Like Ademi possibly was or like Kolo Toure, now Sakho’s defensive team-mate and close friend at Liverpool, was when he was suspended for 6 months at Manchester City in 2011 for taking what the Ivorian claimed to be his wife’s slimming pills, it appears like the Frenchman is guilty of nothing more than being a silly boy rather than an intentional cheat.

He is certainly naïve; one can’t possibly imagine Liverpool, with their army of sports scientists, nutritionists and physiologists working under a regime as fitness-focused as Jurgen Klopp’s, giving Sakho the green light to take such a risky supplement.

They will now be robbed of a £19 million defender who under Klopp has hit his best form and so too will France, with Euro 2016 swinging into view on the horizon. But while the cloud lingers over Liverpool in the form of UEFA’s pending investigation, it will help to allay any fears that football has a deep problem with doping underlying its surface.

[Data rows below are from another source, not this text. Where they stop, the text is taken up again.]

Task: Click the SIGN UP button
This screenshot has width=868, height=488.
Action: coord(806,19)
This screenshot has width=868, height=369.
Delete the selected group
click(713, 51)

It will reaffirm that the sport, despite not throwing up violations as prolifically as athletics or cycling, or even tennis, is still being monitored and regulated vigilantly and that the status of having just one currently banned footballer under the UKAD, John McMillan who tested positive for cocaine while playing for Partick Thistle, is not the result of flimsy testing. Hull City’s Jake Livermore was caught taking the same drug last April of course but avoided a ban.

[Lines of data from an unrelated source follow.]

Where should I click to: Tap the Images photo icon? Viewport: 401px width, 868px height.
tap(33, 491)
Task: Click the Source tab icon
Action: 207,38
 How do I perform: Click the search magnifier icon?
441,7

Cycling’s battle with doping has stretched throughout history and many sanctions are still handed out each year for positive tests, and in athletics Russia and Kenya, long since dogged with doping troubles, have spent the past year fighting with the IAAF and the World Anti-Doping Agency in order to compete at this year’s Olympics in Rio de Janeiro.

Maria Sharapova’s positive test for meldonium, a substance widely used in eastern Europe but added to the banned list for 2016 prompting at least 172 failed tests worldwide, has opened up a debate of just how far tennis’s trouble with doping goes, with world number two Andy Murray an outspoken critic.

 

Sporadic football cases

Football goes on however with its sporadic cases, Kolo Toure’s was the Premier League’s first positive test since Chelsea’s Adrian Mutu in 2004, a gap of 7 years, but that should not be regarded as a sign players are going unchecked because of lapse testing.

Rio Ferdinand’s 8 month ban for missing a drugs test in 2003 and Paddy Kenny’s nine-month ban in 2009 for taking a cough cure, containing the banned stimulant ephedrine, should show how seriously the football authorities, the Premier League and the FA working together with the UKAD, take the fight against doping. In Kenny’s case it suggested the perils footballers face for merely reaching for the medicine cabinet.

The Times also reported that the UKAD tested 366 first-team Premier League players out 0f 530 over the past 12 months, failing to take blood or urine samples from 150 players, though the Premier League and the FA were both happy with the rigidity and level of their testing.

 

Staying ahead of the dopers

The Wengers, Bonars and many others trying to whip up worry that football may share the deep, murky underworld that is found in other sports may not be happy with it, but that doesn’t mean there is a problem to counter.

Sakho’s impending ban suggests that football is staying ahead of the dopers.